Can you copy the lines below, from the start of the records through the line containing "Given: Select the blue box with 32", keeping every request and shifting each coordinate in the answers up by 63? Leave the pictures out.

[Element lookup records]
** Start **

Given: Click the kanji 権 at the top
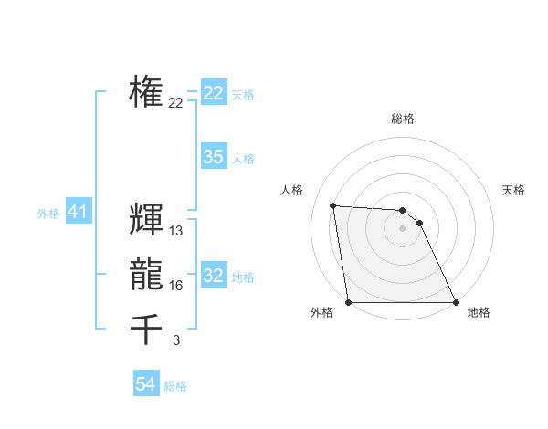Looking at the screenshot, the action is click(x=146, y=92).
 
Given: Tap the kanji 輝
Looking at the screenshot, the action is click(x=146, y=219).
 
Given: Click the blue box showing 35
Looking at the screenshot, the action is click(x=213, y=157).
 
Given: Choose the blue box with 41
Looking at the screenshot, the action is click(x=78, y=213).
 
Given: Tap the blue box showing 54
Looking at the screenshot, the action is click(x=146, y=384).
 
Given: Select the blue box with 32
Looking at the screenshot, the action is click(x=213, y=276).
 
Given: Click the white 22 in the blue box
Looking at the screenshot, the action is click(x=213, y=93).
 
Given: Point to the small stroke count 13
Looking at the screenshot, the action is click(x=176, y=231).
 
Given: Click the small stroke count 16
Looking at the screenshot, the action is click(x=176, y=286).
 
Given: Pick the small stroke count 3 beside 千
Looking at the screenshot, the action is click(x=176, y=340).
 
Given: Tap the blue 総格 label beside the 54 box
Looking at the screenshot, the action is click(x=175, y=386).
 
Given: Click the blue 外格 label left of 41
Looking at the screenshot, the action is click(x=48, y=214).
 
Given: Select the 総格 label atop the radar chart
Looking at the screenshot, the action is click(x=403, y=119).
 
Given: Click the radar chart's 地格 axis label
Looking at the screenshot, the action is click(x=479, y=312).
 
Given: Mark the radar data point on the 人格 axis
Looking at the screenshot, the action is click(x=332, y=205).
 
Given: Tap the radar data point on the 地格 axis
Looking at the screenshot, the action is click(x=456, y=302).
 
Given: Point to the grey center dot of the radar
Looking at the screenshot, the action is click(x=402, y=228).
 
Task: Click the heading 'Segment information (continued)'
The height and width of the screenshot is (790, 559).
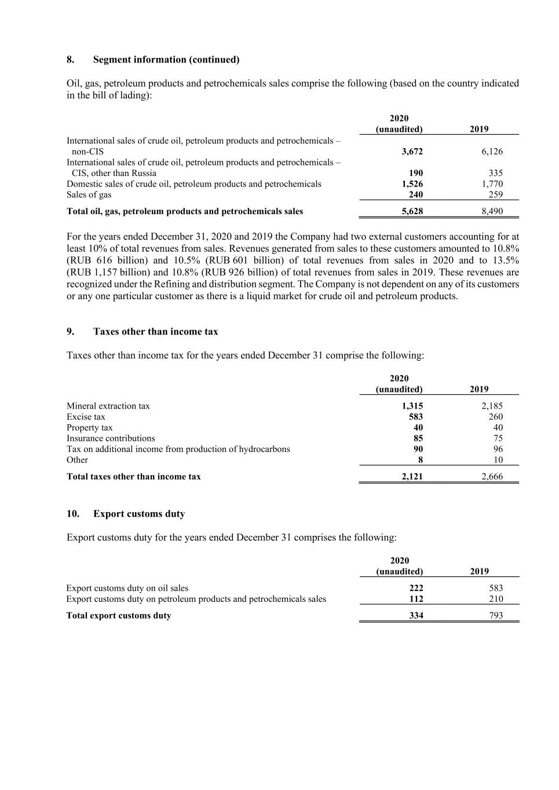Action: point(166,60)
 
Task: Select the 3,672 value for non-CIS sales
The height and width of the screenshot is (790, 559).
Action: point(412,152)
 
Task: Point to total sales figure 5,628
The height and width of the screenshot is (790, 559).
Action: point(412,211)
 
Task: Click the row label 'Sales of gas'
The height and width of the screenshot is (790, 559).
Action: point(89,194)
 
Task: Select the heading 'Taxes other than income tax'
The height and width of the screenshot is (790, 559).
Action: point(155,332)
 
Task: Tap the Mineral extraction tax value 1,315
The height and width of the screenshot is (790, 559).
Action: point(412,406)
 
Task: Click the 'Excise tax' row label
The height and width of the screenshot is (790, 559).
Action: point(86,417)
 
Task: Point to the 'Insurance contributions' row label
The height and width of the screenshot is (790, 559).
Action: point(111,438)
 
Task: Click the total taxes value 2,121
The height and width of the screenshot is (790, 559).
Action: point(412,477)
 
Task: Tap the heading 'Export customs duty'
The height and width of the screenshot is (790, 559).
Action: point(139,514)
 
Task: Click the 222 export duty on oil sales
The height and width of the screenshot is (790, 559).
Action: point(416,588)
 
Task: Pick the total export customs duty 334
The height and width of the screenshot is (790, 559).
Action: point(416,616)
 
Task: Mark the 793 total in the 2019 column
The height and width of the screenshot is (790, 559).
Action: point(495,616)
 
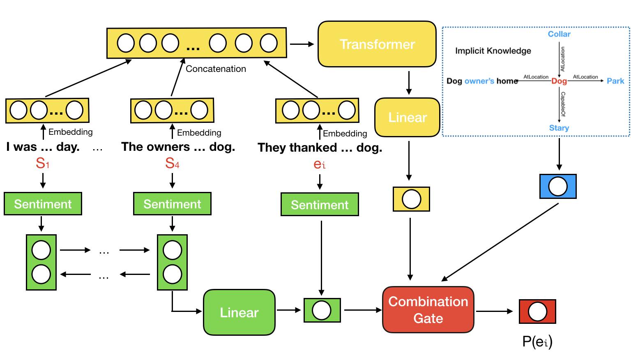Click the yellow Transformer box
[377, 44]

** End **

Correct answer:
Given: Click the kanji 権 at the top
Looking at the screenshot, the action is click(x=209, y=155).
 
Given: Tap the kanji 輝
Looking at the screenshot, the action is click(x=209, y=282).
 
Given: Click the blue box showing 35
Looking at the screenshot, the action is click(x=276, y=220).
 
Given: Choose the blue box with 41
Looking at the screenshot, the action is click(x=141, y=276).
 
Given: Tap the blue box showing 54
Looking at the screenshot, the action is click(x=209, y=447).
 
Given: Select the blue box with 32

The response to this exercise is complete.